We’d come to Grant Park to see Obama and his family. But we also wanted to see the crowd that supported him. In this park 40 years ago demonstrators were beaten and tear-gassed for opposing an unpopular war, the Vietnam conflict, and supporting an earlier era’s anti-war candidate (who lost the nomination).
In front of us at Grant Park stood two elderly white men, one in a cowboy hat and the other with a cap emblazoned with the Caterpillar Tractor logo. Behind, a clutch of African-American women in their 30s gathered to diss Oprah’s outfit one moment and then knowledgeably slice and dice the results as they came in. One of the tragedies of American life is that it remains so segregated socially, but in the middle of the throng, one felt an inkling of the capacity of people from radically different backgrounds to begin to speak to one another.
Children strained to see the stage and parents hoisted the youngest kids up on their shoulders.

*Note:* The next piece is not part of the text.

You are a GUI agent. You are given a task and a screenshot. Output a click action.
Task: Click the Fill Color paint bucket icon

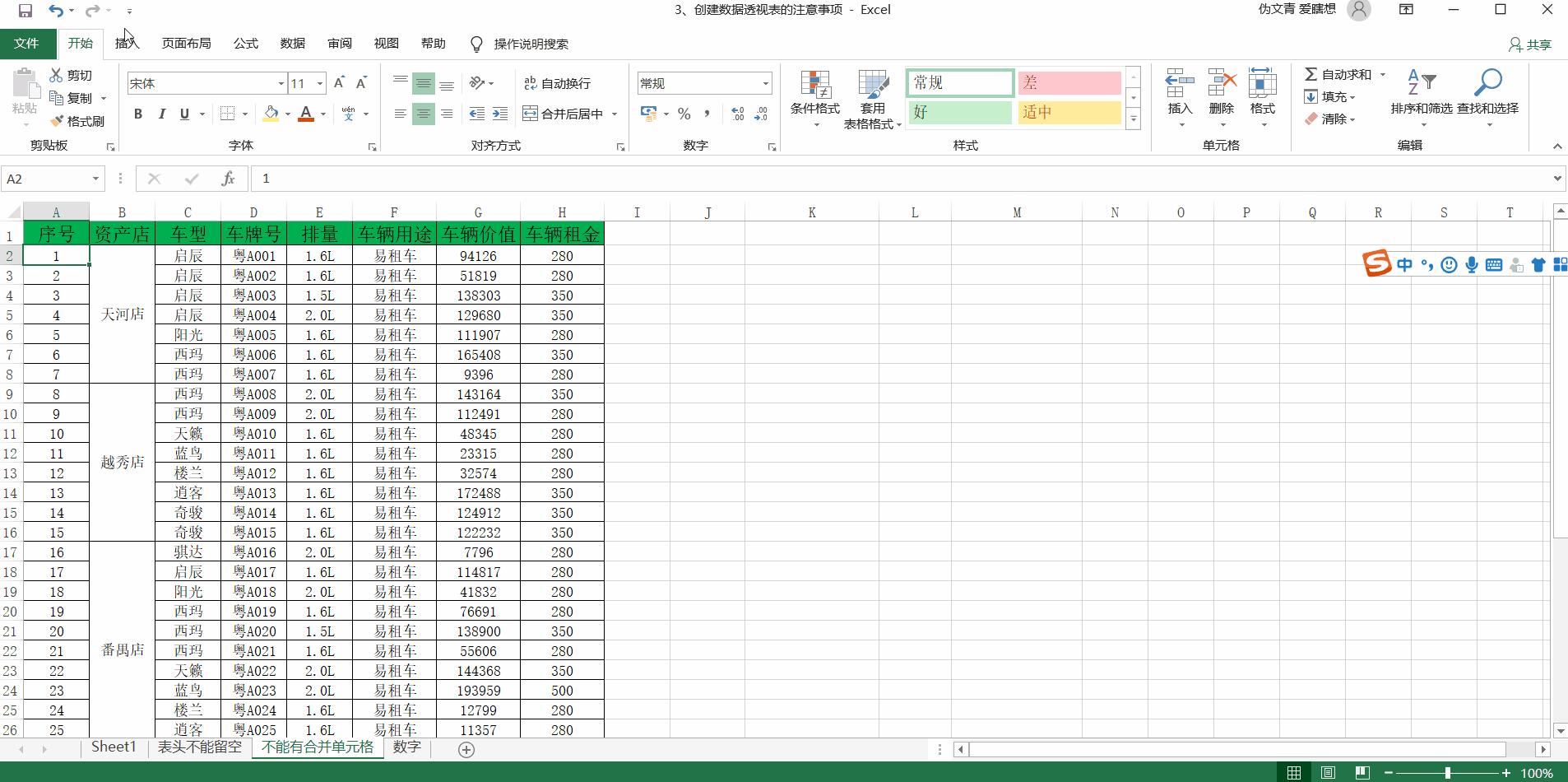tap(270, 114)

Then, there it was, flashing on the gigantic television screen: OBAMA IS PRESIDENT ELECT.
When the new leader appeared onstage, he looked solemn, perhaps partly because of the death of his grandmother but also undoubtedly because of his grasp of the state of the nation. He struck not a single triumphalist note. He told us what everybody in the crowd already knew—that he will take office amid the country’s most serious crisis in half a century. He urged us not to expect too much of him and called upon us not to see the electoral victory as the culmination of the campaign but rather the beginning of an effort to reclaim the country.

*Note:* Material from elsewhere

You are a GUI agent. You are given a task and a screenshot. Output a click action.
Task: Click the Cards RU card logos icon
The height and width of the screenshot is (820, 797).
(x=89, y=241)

His decision to keep his grassroots organisation intact, and to maintain the internet networks that were so pivotal in drawing young people to the campaign, shows that he understands how difficult it will be to transform the country. There was no clean sweep for progressive politics in the 2008 balloting. There was, rather, a collapse on the right and a yanking of American politics back towards the centre. After all, the same electorate that supported Obama’s election also imposed new restrictions, in several states, on the right of lesbian and gay Americans to marry. Endorsing this right was a step the president elect failed to take. There’s also this risk: although US forces will surely begin to withdraw from Iraq, Afghanistan is another matter. Obama has promised to increase troop strength there.

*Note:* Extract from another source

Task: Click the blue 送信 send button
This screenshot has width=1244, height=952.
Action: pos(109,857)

For all the talk of Obama as a “post-racial” candidate and his election as a sign that the US has put race behind it, there was plenty of evidence right before our eyes, even as the celebrating crowd broke up, that this is but a hope and not yet close to reality. As we left the park most of the black residents headed towards the subway tracks to the south, while most whites stood on the landings heading north. Chicago, the proud home of the president elect, remains one of the country’s most segregated cities. Obama was an exception, not the rule—the only black among 100 US senators—and his election leaves our upper house bereft of African-Americans. In so many small and large ways the country remains deeply wounded by the persistence of racism.
Still, the sort of diverse crowds Obama drew over a 21-month campaign in rallies all across the nation provided a glimpse of what it might mean if Americans shed their apocalyptic thinking, gave up their fears and responded to their new president’s invitation to change the US “block by block, brick by brick, calloused hand by calloused hand”. They might learn a profoundly democratic lesson—how to place a reasonable measure of hope in their remarkable new leader while delegating to themselves the responsibility for learning how to sustain a broad, dynamic, authentic mass movement of the kind their country has not seen before.